» Provided information
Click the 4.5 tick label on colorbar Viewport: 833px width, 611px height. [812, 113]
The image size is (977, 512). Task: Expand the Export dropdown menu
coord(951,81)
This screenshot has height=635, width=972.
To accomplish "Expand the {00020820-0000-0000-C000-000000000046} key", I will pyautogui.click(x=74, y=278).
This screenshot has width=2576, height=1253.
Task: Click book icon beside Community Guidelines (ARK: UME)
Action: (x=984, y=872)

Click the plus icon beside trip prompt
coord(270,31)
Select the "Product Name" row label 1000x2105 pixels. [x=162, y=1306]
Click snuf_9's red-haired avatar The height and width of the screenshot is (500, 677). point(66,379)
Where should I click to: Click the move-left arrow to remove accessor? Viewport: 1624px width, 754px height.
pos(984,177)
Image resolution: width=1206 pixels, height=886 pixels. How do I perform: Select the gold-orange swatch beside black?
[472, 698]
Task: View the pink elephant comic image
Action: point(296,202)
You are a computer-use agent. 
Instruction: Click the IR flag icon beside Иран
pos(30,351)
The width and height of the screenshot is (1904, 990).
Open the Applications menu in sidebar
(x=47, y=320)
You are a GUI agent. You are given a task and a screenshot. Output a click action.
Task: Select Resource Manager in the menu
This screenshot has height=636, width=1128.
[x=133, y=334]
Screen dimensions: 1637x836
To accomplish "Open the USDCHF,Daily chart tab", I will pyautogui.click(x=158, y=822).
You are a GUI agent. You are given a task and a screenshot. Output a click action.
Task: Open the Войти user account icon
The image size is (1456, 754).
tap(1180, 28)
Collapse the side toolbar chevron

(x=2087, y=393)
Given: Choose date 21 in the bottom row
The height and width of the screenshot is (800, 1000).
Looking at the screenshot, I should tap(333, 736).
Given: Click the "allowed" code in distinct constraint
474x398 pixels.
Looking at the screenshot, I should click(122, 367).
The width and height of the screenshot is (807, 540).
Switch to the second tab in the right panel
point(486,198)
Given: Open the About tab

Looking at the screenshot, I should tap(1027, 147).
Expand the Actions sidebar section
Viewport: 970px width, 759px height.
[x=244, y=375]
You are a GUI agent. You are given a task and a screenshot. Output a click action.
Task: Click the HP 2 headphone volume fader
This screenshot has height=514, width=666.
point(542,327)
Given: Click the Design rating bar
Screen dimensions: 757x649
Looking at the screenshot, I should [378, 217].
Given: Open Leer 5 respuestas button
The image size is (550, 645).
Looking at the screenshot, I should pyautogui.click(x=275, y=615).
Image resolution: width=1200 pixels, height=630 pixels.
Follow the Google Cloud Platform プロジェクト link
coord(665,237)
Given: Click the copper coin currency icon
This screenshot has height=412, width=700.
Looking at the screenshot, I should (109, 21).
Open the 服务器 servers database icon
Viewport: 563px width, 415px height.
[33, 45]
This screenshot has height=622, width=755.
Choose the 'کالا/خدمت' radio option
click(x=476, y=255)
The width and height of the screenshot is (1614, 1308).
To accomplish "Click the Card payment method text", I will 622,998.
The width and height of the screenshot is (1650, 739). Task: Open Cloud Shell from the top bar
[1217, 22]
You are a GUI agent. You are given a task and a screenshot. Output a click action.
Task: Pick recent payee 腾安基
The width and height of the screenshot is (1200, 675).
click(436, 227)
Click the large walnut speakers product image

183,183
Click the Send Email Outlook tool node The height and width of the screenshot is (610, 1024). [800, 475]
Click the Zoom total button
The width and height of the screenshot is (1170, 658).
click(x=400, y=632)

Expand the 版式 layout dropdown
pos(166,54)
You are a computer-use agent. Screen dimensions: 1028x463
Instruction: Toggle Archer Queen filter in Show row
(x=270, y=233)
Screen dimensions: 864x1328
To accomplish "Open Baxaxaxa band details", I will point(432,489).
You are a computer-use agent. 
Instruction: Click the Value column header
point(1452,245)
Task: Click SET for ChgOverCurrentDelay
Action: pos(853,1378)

» Required action
Recopy the records without any alteration.

» Result for this task
Click the 4.5 tick label on colorbar Viewport: 833px width, 611px height. [812, 113]
The image size is (977, 512). Task: Expand the Export dropdown menu
coord(951,81)
This screenshot has height=635, width=972.
To accomplish "Expand the {00020820-0000-0000-C000-000000000046} key", I will pyautogui.click(x=74, y=278).
This screenshot has width=2576, height=1253.
Task: Click book icon beside Community Guidelines (ARK: UME)
Action: (x=984, y=872)

Click the plus icon beside trip prompt
coord(270,31)
Select the "Product Name" row label 1000x2105 pixels. [x=162, y=1306]
Click snuf_9's red-haired avatar The height and width of the screenshot is (500, 677). point(66,379)
Where should I click to: Click the move-left arrow to remove accessor? Viewport: 1624px width, 754px height.
pos(984,177)
Image resolution: width=1206 pixels, height=886 pixels. How do I perform: Select the gold-orange swatch beside black?
[472, 698]
Task: View the pink elephant comic image
Action: point(296,202)
You are a computer-use agent. 
Instruction: Click the IR flag icon beside Иран
pos(30,351)
The width and height of the screenshot is (1904, 990).
Open the Applications menu in sidebar
(x=47, y=320)
You are a GUI agent. You are given a task and a screenshot. Output a click action.
Task: Select Resource Manager in the menu
This screenshot has height=636, width=1128.
[x=133, y=334]
Screen dimensions: 1637x836
To accomplish "Open the USDCHF,Daily chart tab", I will pyautogui.click(x=158, y=822).
You are a GUI agent. You are given a task and a screenshot. Output a click action.
Task: Open the Войти user account icon
The image size is (1456, 754).
tap(1180, 28)
Collapse the side toolbar chevron

(x=2087, y=393)
Given: Choose date 21 in the bottom row
The height and width of the screenshot is (800, 1000).
Looking at the screenshot, I should tap(333, 736).
Given: Click the "allowed" code in distinct constraint
474x398 pixels.
Looking at the screenshot, I should click(122, 367).
The width and height of the screenshot is (807, 540).
Switch to the second tab in the right panel
point(486,198)
Given: Open the About tab

Looking at the screenshot, I should tap(1027, 147).
Expand the Actions sidebar section
Viewport: 970px width, 759px height.
[x=244, y=375]
You are a GUI agent. You are given a task and a screenshot. Output a click action.
Task: Click the HP 2 headphone volume fader
This screenshot has height=514, width=666.
point(542,327)
Given: Click the Design rating bar
Screen dimensions: 757x649
Looking at the screenshot, I should [378, 217].
Given: Open Leer 5 respuestas button
The image size is (550, 645).
Looking at the screenshot, I should pyautogui.click(x=275, y=615).
Image resolution: width=1200 pixels, height=630 pixels.
Follow the Google Cloud Platform プロジェクト link
coord(665,237)
Given: Click the copper coin currency icon
This screenshot has height=412, width=700.
Looking at the screenshot, I should (109, 21).
Open the 服务器 servers database icon
Viewport: 563px width, 415px height.
[33, 45]
This screenshot has height=622, width=755.
Choose the 'کالا/خدمت' radio option
click(x=476, y=255)
The width and height of the screenshot is (1614, 1308).
To accomplish "Click the Card payment method text", I will 622,998.
The width and height of the screenshot is (1650, 739). Task: Open Cloud Shell from the top bar
[1217, 22]
You are a GUI agent. You are given a task and a screenshot. Output a click action.
Task: Pick recent payee 腾安基
The width and height of the screenshot is (1200, 675).
click(436, 227)
Click the large walnut speakers product image

183,183
Click the Send Email Outlook tool node The height and width of the screenshot is (610, 1024). [800, 475]
Click the Zoom total button
The width and height of the screenshot is (1170, 658).
click(x=400, y=632)

Expand the 版式 layout dropdown
pos(166,54)
You are a computer-use agent. Screen dimensions: 1028x463
Instruction: Toggle Archer Queen filter in Show row
(x=270, y=233)
Screen dimensions: 864x1328
To accomplish "Open Baxaxaxa band details", I will point(432,489).
You are a computer-use agent. 
Instruction: Click the Value column header
point(1452,245)
Task: Click SET for ChgOverCurrentDelay
Action: pos(853,1378)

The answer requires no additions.